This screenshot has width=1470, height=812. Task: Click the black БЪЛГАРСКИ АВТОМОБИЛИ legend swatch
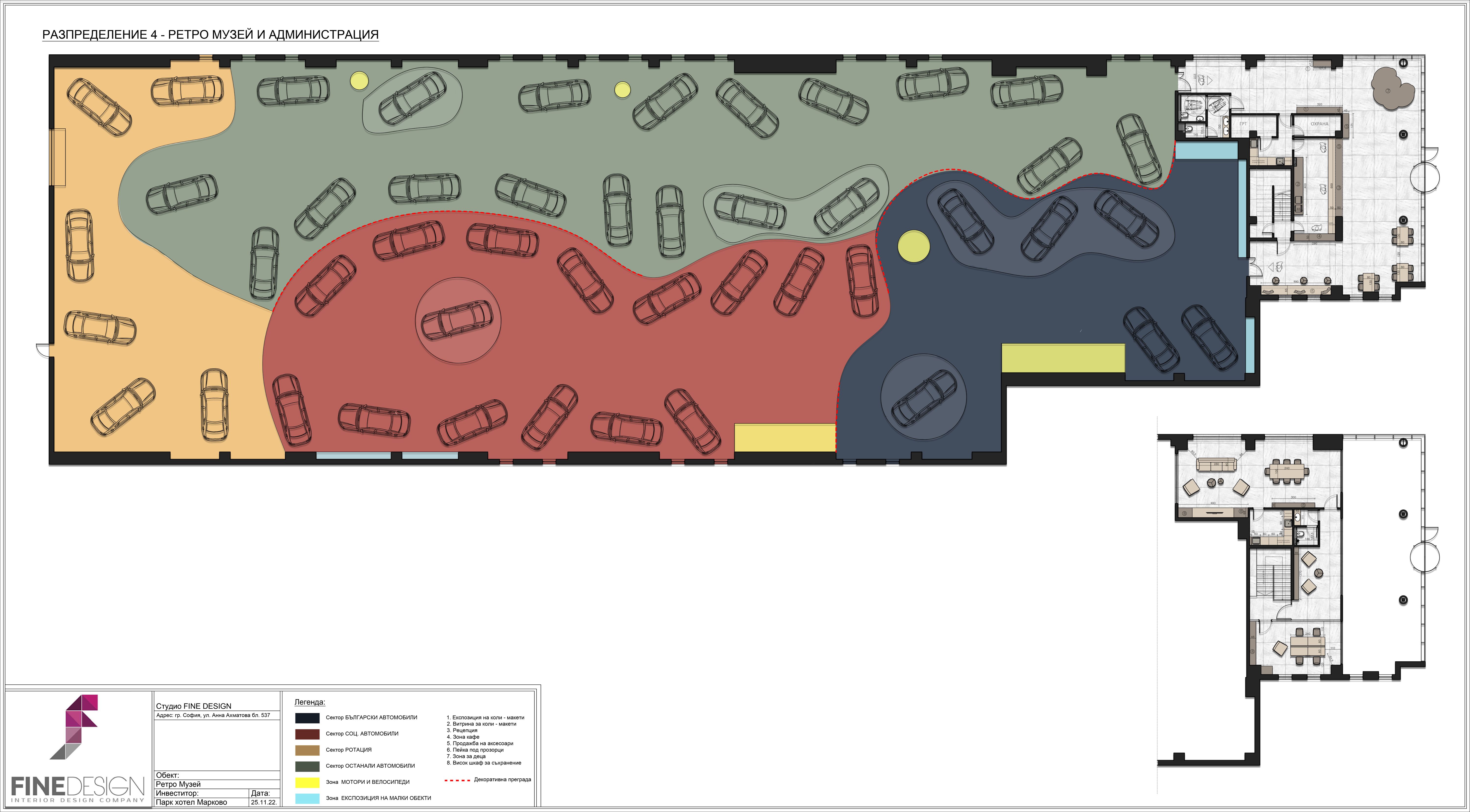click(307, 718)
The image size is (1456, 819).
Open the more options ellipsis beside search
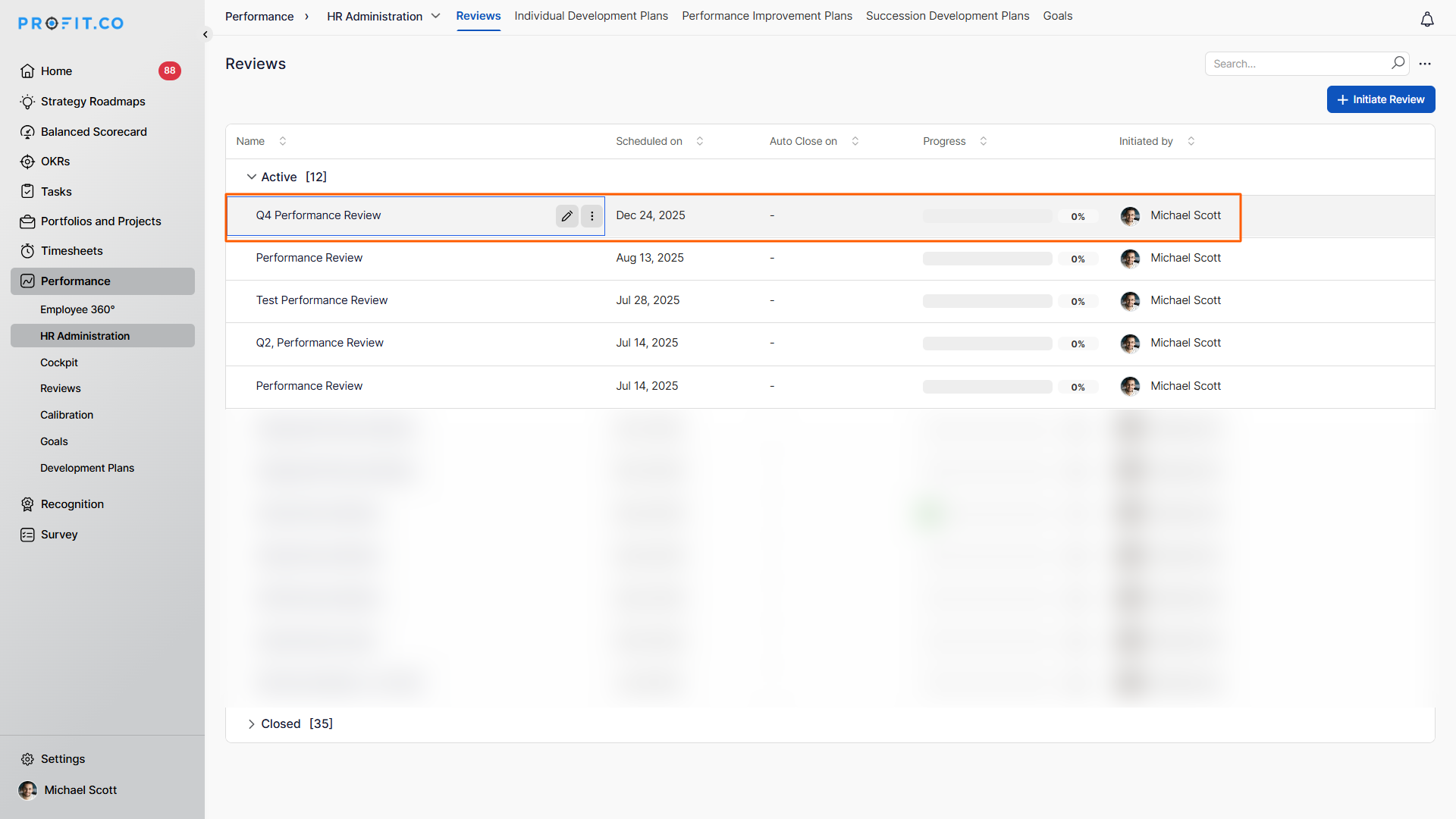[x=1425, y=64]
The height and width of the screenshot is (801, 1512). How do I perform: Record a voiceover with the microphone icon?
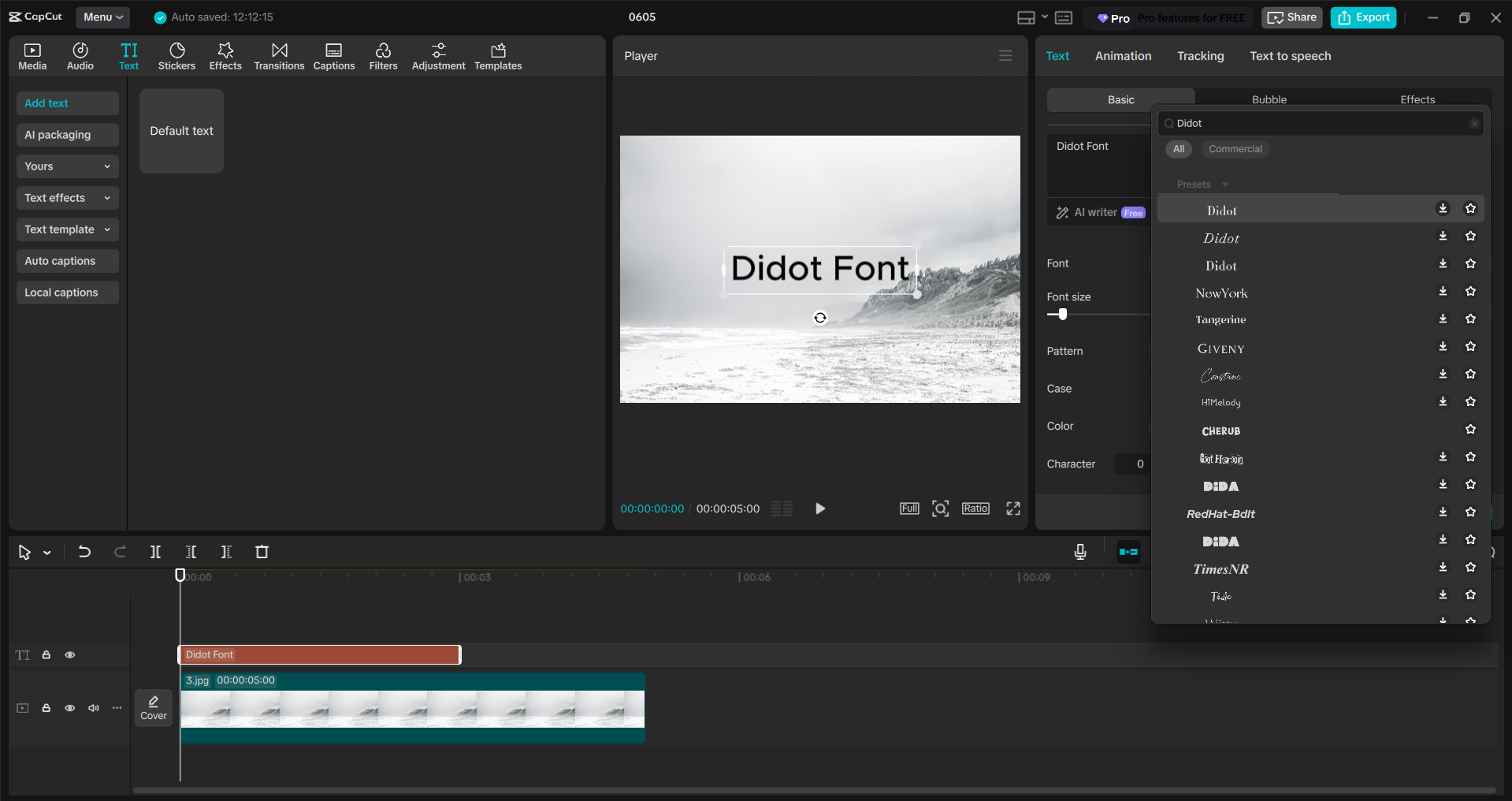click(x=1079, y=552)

^^^^^^^^

§ Your instructions
The copy you return must match the records above exactly, minus any images.

§ Solution for this task
This screenshot has width=1470, height=812. Task: Click the black БЪЛГАРСКИ АВТОМОБИЛИ legend swatch
click(307, 718)
The image size is (1456, 819).
Open the more options ellipsis beside search
[x=1425, y=64]
The height and width of the screenshot is (801, 1512). How do I perform: Record a voiceover with the microphone icon?
click(x=1079, y=552)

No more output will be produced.